I fingered the memory stick and took it off, for the night. Restless, I got up and went outside to view the Egyptian night sky. From the dazzle of stars in the dark, I picked out constellations. Had Thom really found out there a planet or planets that hosted life? Not among any of those tiny lights visible to me. Beyond that. Did those beings have eyes, and did they look this way and imagine us, bare forked creatures?

In the morning, I lifted the tent window flap and squinted at the world outside. Mercilessly the morning sun had filled the world with painful brightness. Other small tents were spaced around me. How to take life by the hand and sally forth?

Another night when the setting sun, swollen like the belly of a pregnant woman, slid down behind the peak of the obelisk at Luxor, I wished someone were there to see it with me—a man to whom I would say, with some satisfaction, that the Arabic word for sun was feminine. I pronounced the word for sun and thought of how I might spell it in the Roman alphabet: sham su?

If that imagined man were Gabriel, he would laugh and call me “smarty pants” for my effort with Arabic. Likely, he would also pinch my cheek in a paternal way. Gabriel was ten years older than I was, but then Thom had been twenty-three years older. I was glad that Thom had gotten to live as long as he had, though he had not made it to sixty. Unthinkable really, that I myself should ever arrive at age sixty.

Marry Gabriel Plum? Why not? I had known him since graduate school days in Iowa City. He had come there to study the Van Allen radiation belts. He had known Thom. Perhaps Thom had saved Gabriel’s life by pushing him out of harm’s way as the piano hurtled downward. I thought bitterly of the unbearable, premature relief I had felt seeing Gabriel lying on the pavement, clear of the shattered piano.

Did I want to move on with my life?
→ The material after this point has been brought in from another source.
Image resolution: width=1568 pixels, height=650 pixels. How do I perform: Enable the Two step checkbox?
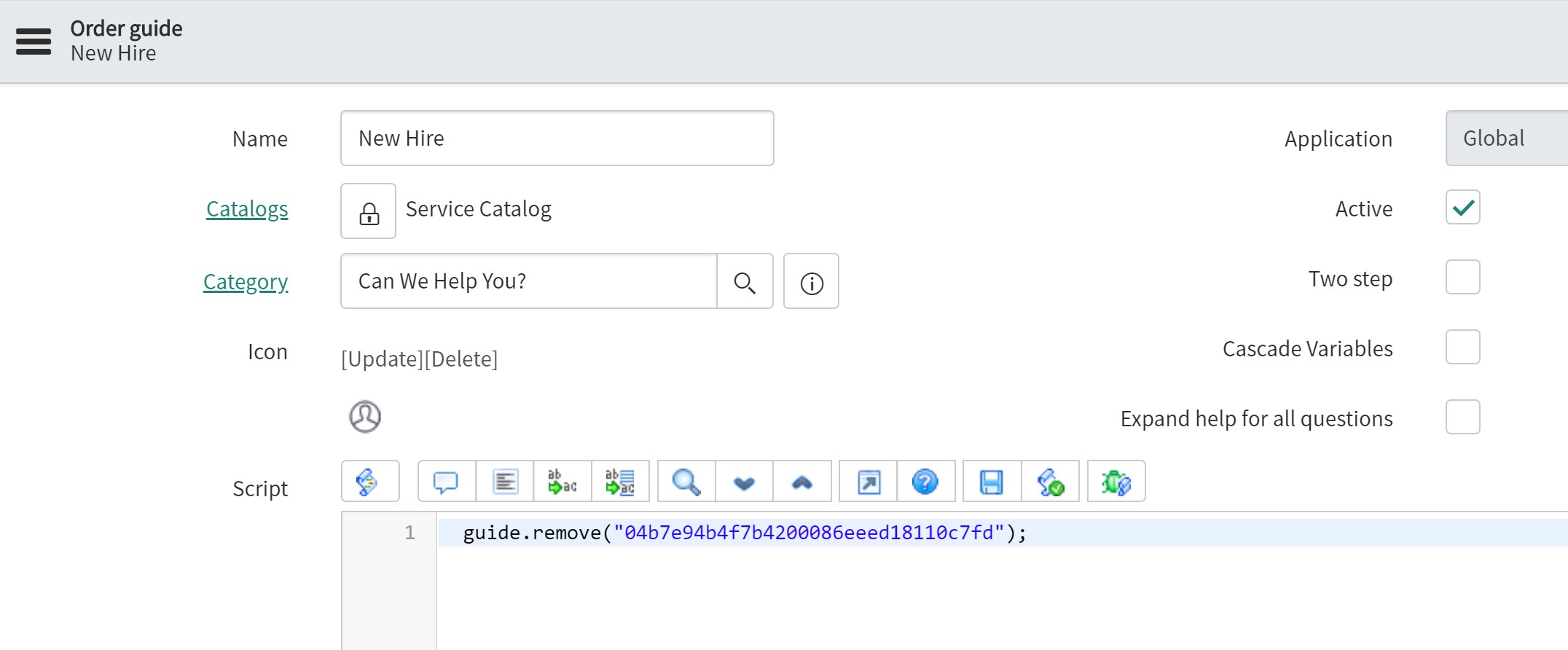coord(1462,278)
Or did I want to move backward, to childhood, to a time before loss and grief? Both, of course.

When I looked at the broken columns and damaged images of temple ruins, I only felt how broken and damaged I was. It was only as I stared at the waters of the Nile that I felt any peace. A river can be like a great life-supporting artery flowing through the body of a country. The Mississippi, the Nile, the Thames, the Seine, the Danube, the Rhine, the Amazon, the Ganges, and the Yangtze. Such a river is an artery with its own pulse. Such a river is its own heart as well as that of the land it parts and nourishes. I wished for such a conduit of life to flow through me and enliven all my parts. Or some ocean to rock and lave me. A tour of ruins, however noble or ambitious, was not enough.

After a week with the tour group, I decided to strike out on my own. When the guide said, “I am forbidden to allow you to leave the group,” I replied, “I state in this letter that I have left without obtaining your permission.” Then I turned and walked away, carrying only my small suitcase with me. If they wanted to transport my other baggage for me, let them. I could not say what possessed me to do such a thing—to follow a mere name: Nag Hammadi. It was a whim, an impulse. No, it was part of a desire to be free. I wanted to test myself as an independent woman.